==== Texte fourni ====
Pour une régulation médicalisée
du système de santé
Les besoins de santé sont extensibles mais les ressources
sont limitées. Une régulation est nécessaire
pour que les ressources collectives soient allouées de manière
optimale aux besoins de santé jugés collectivement
légitimes. La participation des professionnels de santé
à la définition des objectifs médicaux de la
régulation du système de santé est un enjeu
central de l'avenir de ces professions.
Rev Prescrire 1995 ; 15 (149) : 234-235.
Années 1990 : une libéralisation
internationale croissante défavorable au contrôle des
prix des médicaments
Pendant les années 1990, le prix des nouveaux médicaments
commercialisés en France a rejoint la moyenne européenne,
sans que les volumes de consommation, traditionnellement élevés
en France, ne baissent pour autant. Les pouvoirs publics français
ont perdu une part de leur pouvoir de négociation avec les
firmes, en conséquence d'une baisse du poids des firmes françaises
sur le marché mondial, et de la mise en place des règles
libérales choisies dans le cadre la construction du marché
européen. Les firmes transnationales font jouer la concurrence
entre pays. Elles privilégient les pays qui, comme les États-Unis
d'Amérique, leur offrent le plus de liberté (des prix
notamment).
Rev Prescrire 2001 ; 21 ( 222) : 782-786.
Les différentes composantes de la facture
pharmaceutique française
La dépense pharmaceutique remboursable est à différencier
d'une part de la dépense non remboursable (médicaments
à prix libre), et d'autre part de la consommation pharmaceutique
hospitalière, à prix libres et "négociés".
Rev Prescrire 2001 ; 21 ( 222) : 782-786.
Prix proportionnels à l'innovation :
principe raisonnable, maigres résultats
Le Comité économique des produits de santé
(CEPS) reconnaît officiellement l'impossibilité de
négocier avec les firmes le prix des médicaments que
la Commission de transparence a considéré comme "innovants".
==== Données fournies ====
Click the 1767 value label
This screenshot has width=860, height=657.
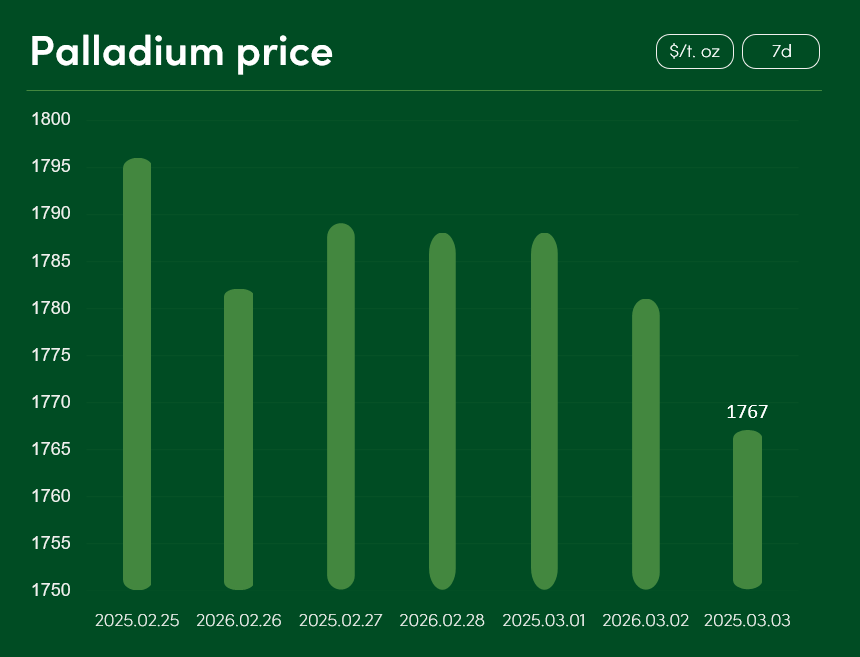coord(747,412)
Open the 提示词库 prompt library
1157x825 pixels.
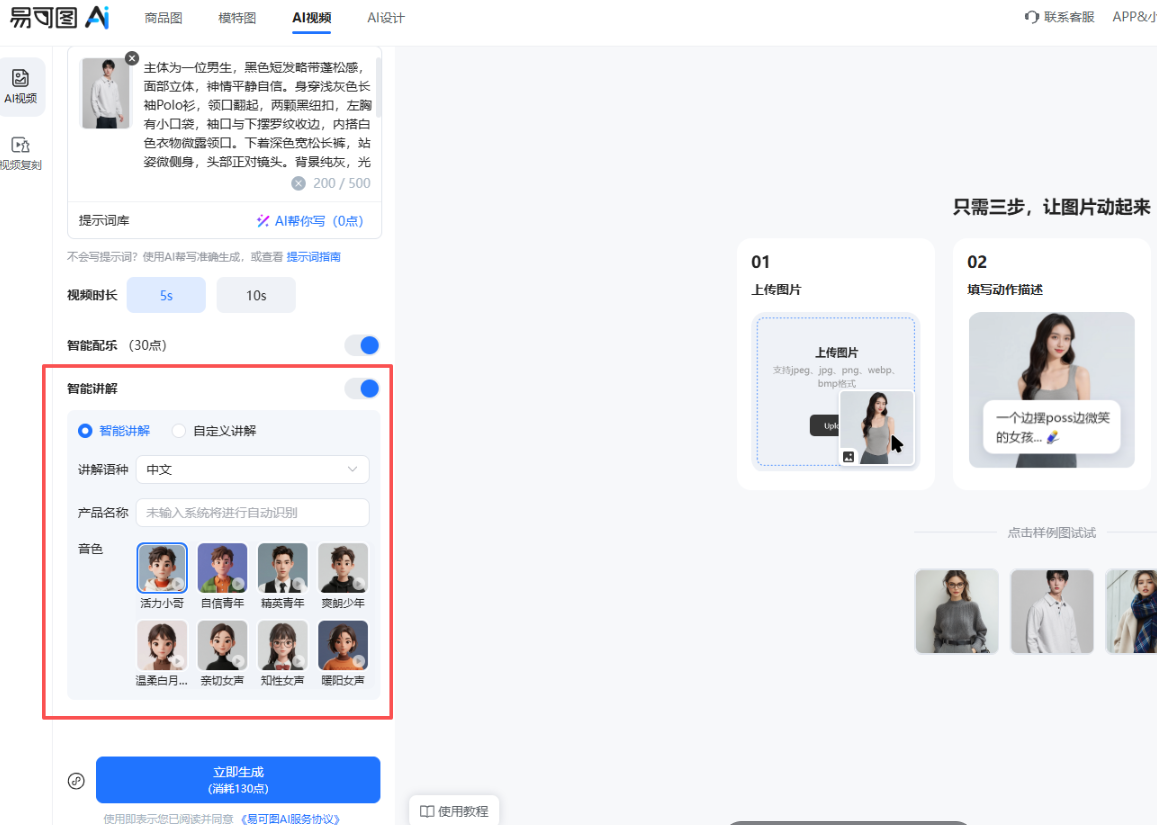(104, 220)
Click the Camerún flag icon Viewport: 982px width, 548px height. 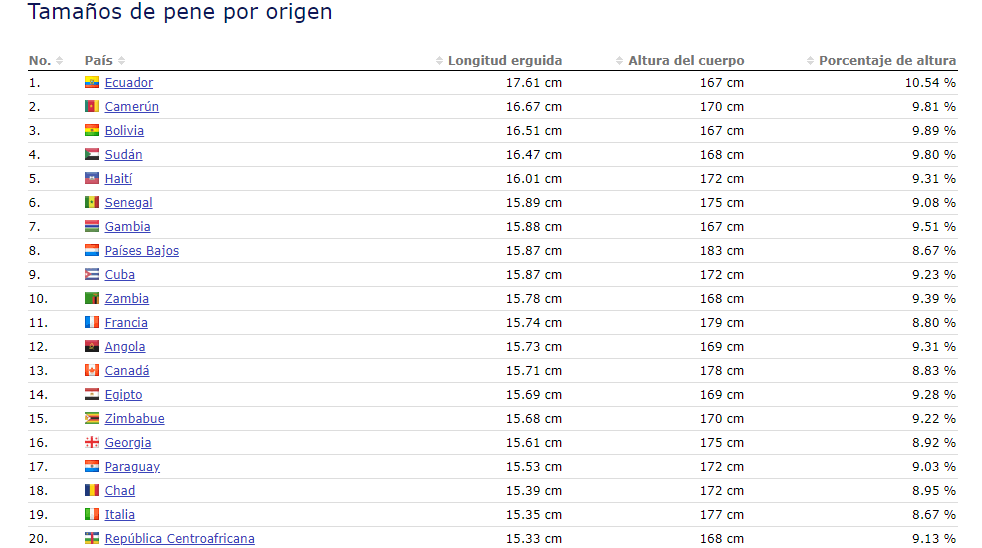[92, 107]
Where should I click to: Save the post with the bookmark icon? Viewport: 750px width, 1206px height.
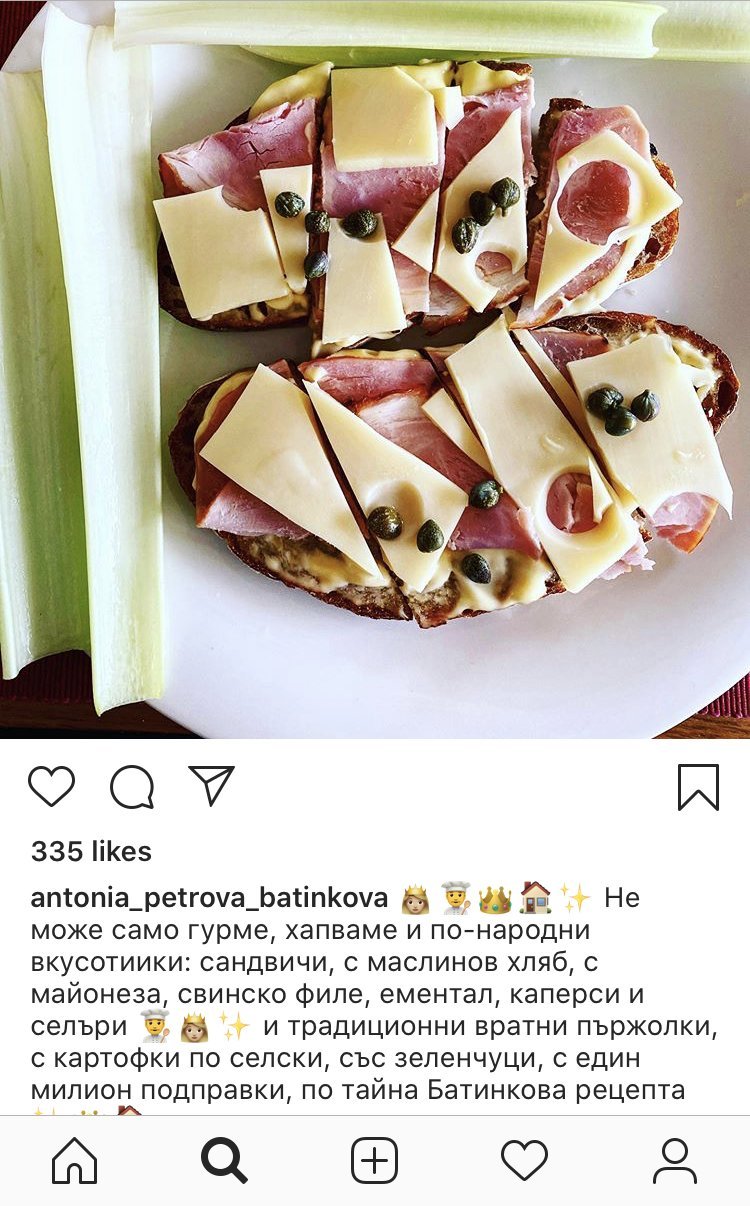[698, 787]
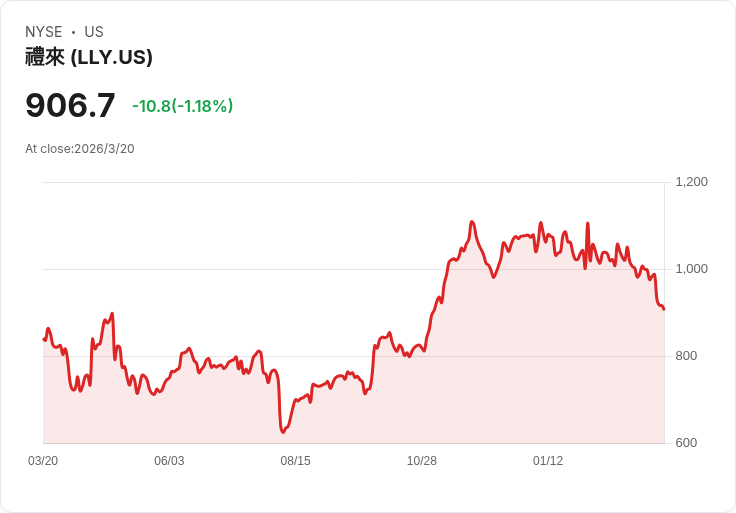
====
(Exercices):
1. Dites si chacune de ces affirmations s'accorde avec l'extrait sur le système de santé et le prix des médicaments, en citant les mots décisifs. (a) Les ressources consacrées à la santé sont illimitées. (b) Pendant les années 1990, le prix des nouveaux médicaments commercialisés en France a rejoint la moyenne européenne. (c) Pendant cette période, les volumes de consommation de médicaments ont baissé en France.
2. Remplacez « ressources » par « moyens » dans le passage de l'extrait sur le système de santé et le prix des médicaments. Ce passage commence aux mots « Pour une régulation » et s'arrête après « de ces professions. ». Donnez ensuite le passage ainsi modifié.
3. Reprenez l'extrait sur le système de santé et le prix des médicaments à partir de sa dernière phrase et poursuivez-le.
Les lignes de données ne sont pas nécessaires ici.

(Corrigé des exercices):
1.
(a) Non : « Les besoins de santé sont extensibles mais les ressources sont limitées. »
(b) Oui : « le prix des nouveaux médicaments commercialisés en France a rejoint la moyenne européenne »
(c) Non : « sans que les volumes de consommation, traditionnellement élevés en France, ne baissent pour autant »

2.
Pour une régulation médicalisée
du système de santé
Les besoins de santé sont extensibles mais les moyens
sont limitées. Une régulation est nécessaire
pour que les moyens collectives soient allouées de manière
optimale aux besoins de santé jugés collectivement
légitimes. La participation des professionnels de santé
à la définition des objectifs médicaux de la
régulation du système de santé est un enjeu
central de l'avenir de ces professions.

3.
Le contrôle des prix ne permet pas le contrôle des dépenses : fortement promus et prescrits, les médicaments récents
et chers représentent une part essentielle de la progression
des dépenses pharmaceutiques en France. Tout le système
de négociation des prix repose en France sur la Commission
de transparence, qui établit les ASMR. Mais cette Commission
doit juger souvent de l'utilité relative des nouveaux médicaments
sans avoir les résultats d'essais comparatifs pertinents.
En France et ailleurs, les pouvoirs publics ne pourront raisonnablement
récompenser les vrais progrès thérapeutiques
qu'en exigeant ou en finançant eux-mêmes des essais
comparatifs pertinents.
Rev Prescrire 2001 ; 21 (223) : 859-863.
Remises de fin d'année : un système
discret mais peu efficace de maîtrise des dépenses
Les conventions firmes/Comité économique des produits
de santé (CEPS) prévoient des engagements sur l'évolution
des chiffres d'affaires, dont le dépassement entraîne
le paiement de remises de fin d'année. Sont exclus du chiffre
d'affaires soumis au calcul de remise les médicaments génériques,
et les médicaments à "amélioration du
service médical rendu" (ASMR) importante pendant les
premières années de leur commercialisation. La Cour
des comptes regrette que le CEPS n'applique pas ses règles
avec toute la rigueur requise, mais reconnaît la faiblesse
du rapport de force dans certains cas. La possibilité (instaurée
en 2003) pour les firmes de fixer le prix de leurs médicaments
considérés comme "innovants", sans attendre
la décision du CEPS, ne fait qu'entériner l'incapacité
de ce dernier à fixer en France des prix inférieurs
aux prix européens.
Rev Prescrire 2002 ; 22 (234) : 855-859.
Le cas exemplaire de Tahor°
L'exemple des hypocholestérolémiants du groupe des
statines est intéressant pour illustrer la complexité
des responsabilités dans l'ampleur de la facture pharmaceutique
en France. Dans le cas de l'atorvastatine (Tahor°), se conjuguent
déficit en formation initiale et continue, une promotion
musclée et un prix de vente étonnamment élevé.
Rev Prescrire 2002 ; 22 (234) : 855-859.